One of the mornings during the convention week, I found myself skimming the usual news outlets online. I was reading an article when I was distracted by one of those randomly appearing video clips. In this clip, a woman was standing at the Republican National Convention, holding a sign that read “No Racism, No Hate.”
The sign itself was not a shocker or even newsworthy. What grabbed my attention was the elderly couple trying to rip it out of her hands. Worse yet, as the woman struggled to keep her sign held high, another group of men in suits were trying to cover her with a flag, seemingly to hide her from cameras and stifle her message.
A rage boiled inside of me. I had the computer volume off, but I replayed this clip several times on silent. I scoured the sign for clues that would explain or justify their actions. Did it say “I hate Trump” or “I love Democrats”? Both I imagine would be unpopular messages at the Republican convention. No – it said “No Racism, No Hate.” And people were trying to smother her message.
I questioned the source of my unusual rage. As a libertarian at heart and a fan of the Bill of Rights, I thought maybe it was the suppression of free speech that got me riled. That aspect indeed provoked my ire, but not to rage levels.
Then it came to me. The elderly couple’s behavior, and that of the gentlemen with the smothering flag, embodied perfectly what we have been observing through this election cycle. In the past year, I have witnessed previously kind, loving people, on all sides of the political spectrum, become really nasty toward their fellow human beings. And sadly, this is happening more with Republicans than Democrats, and I do believe Trump is to blame.
“The elderly couple’s behavior, and that of the gentlemen with the smothering flag, embodied perfectly what we have been observing through this election cycle.”

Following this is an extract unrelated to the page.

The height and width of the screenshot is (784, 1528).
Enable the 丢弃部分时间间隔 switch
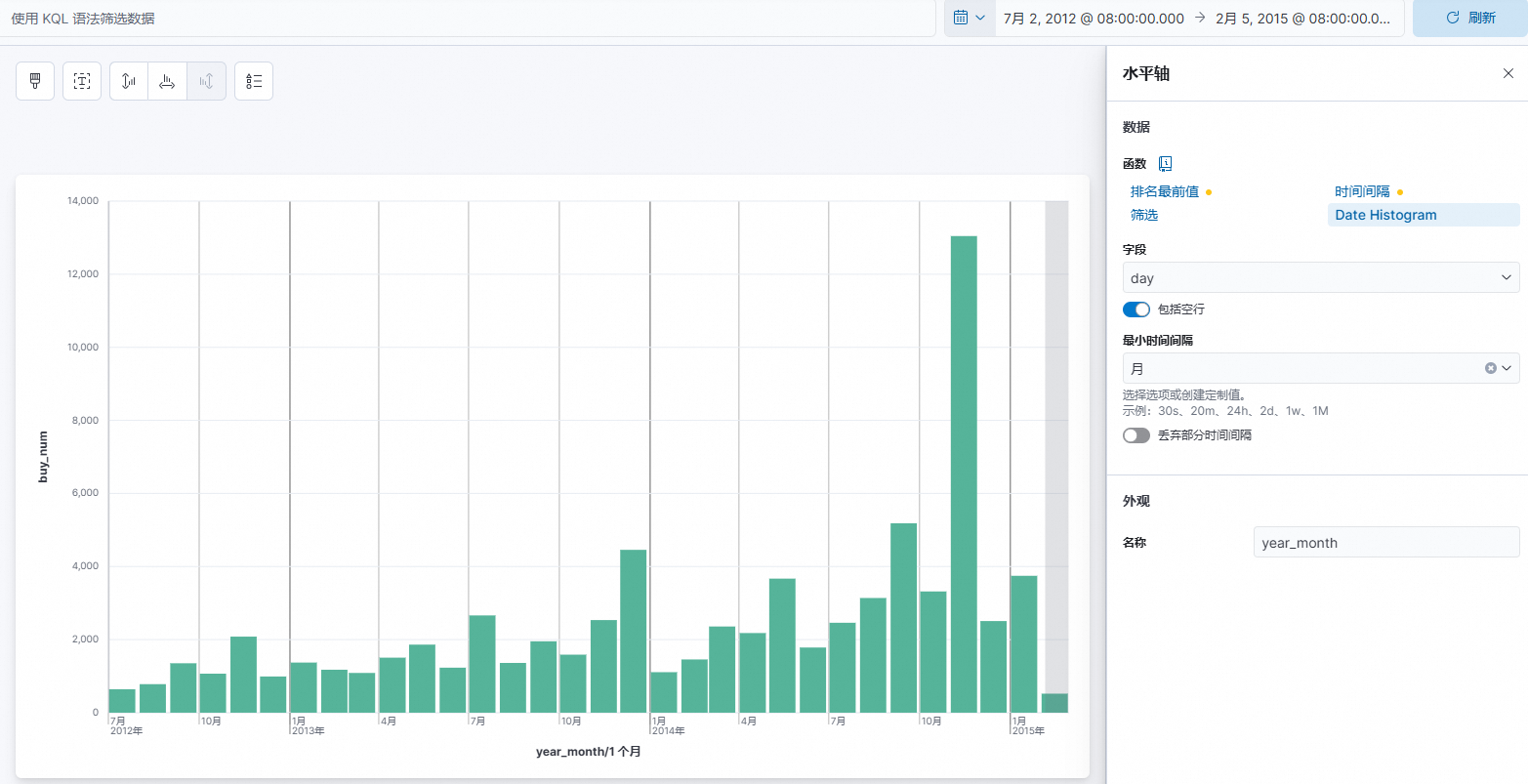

A leader of any sort creates a culture for his or her team. Whether in a company, in a family, or for country, a leader’s actions, words, and decisions lay the groundwork for the team members. Organizational development experts have produced heaps of evidence on how a CEO’s behavior creates the culture for the entire company. In a family, the head of household’s behavior also sets the tone for what is acceptable or not for the children. For example, children model traits such as work ethic, table manners, or even displays of affection based on what they observe in their parents.
Trump, as the leader of the Republican party, is creating a culture that is not just disruptive to the “establishment,” but is risking unraveling much of what actually does make America great: its society of generally friendly people who co-exist despite wildly different backgrounds, skin colors, religions, economic status levels, and political affiliations. With his powerful leadership status, when he attacks various classes, demonizes specific nationalities, praises violent acts performed in his name, and just acts like an old-fashioned bully and jerk, Trump is giving the “OK” to his constituents to act in the same manner.

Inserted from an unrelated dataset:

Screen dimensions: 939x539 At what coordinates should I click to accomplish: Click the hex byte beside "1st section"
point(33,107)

“Trump, as the leader of the Republican party, is creating a culture that is not just disruptive to the 'establishment,' but is risking unraveling much of what actually does make America great.”
Human beings are born with caveman instincts and have to be taught to play nice. When children first play in the sandbox with other kids, they have an innate tendency to bash each other over the head and grab the toy or candy the other has. Parents exist in order to moderate those tendencies through admonishment, and with additional socialization with its peers, the child learns that he will not have any friends if he behaves like a nasty person. Fast forward to when the child is an adult and has a job. If he or she ridicules a colleague, or screams at an employee, chances are that his/her employment won’t last long.
With Trump now in a significant leadership position and thus acting as a role model for U.S. citizens, his actions are bringing out and validating these base instincts in a significant amount of the adult population. Here is a man who says it’s OK to punch someone over your beliefs, who tells you to fear someone who doesn’t share your religion, and who shows it’s permissible to call your colleagues names. Indeed, he is rallying people to actively display animosity toward entire segments of communities that have co-existed peacefully in America to this point. I really would hate to see how far people would regress should he become president, becoming role-model-in-chief.
“I am 'forced' to vote Hillary despite my worries about her ethics or my confidence that her 'Bernified” economic platform will harm the American economy.”
So much so, that I am “forced” to vote Hillary despite my worries about her ethics or my confidence that her “Bernified” economic platform will harm the American economy. I’m not super optimistic about the economic or global progress our country will make over the next four years under Democratic leadership. However, we can ultimately recover and repair policy mistakes that over-regulate or dis-incentivize productive economic behavior. Under a Trump leadership, the rifts in our society could be much harder to navigate and could take decades to fix. So, I’m stuck voting for Hillary.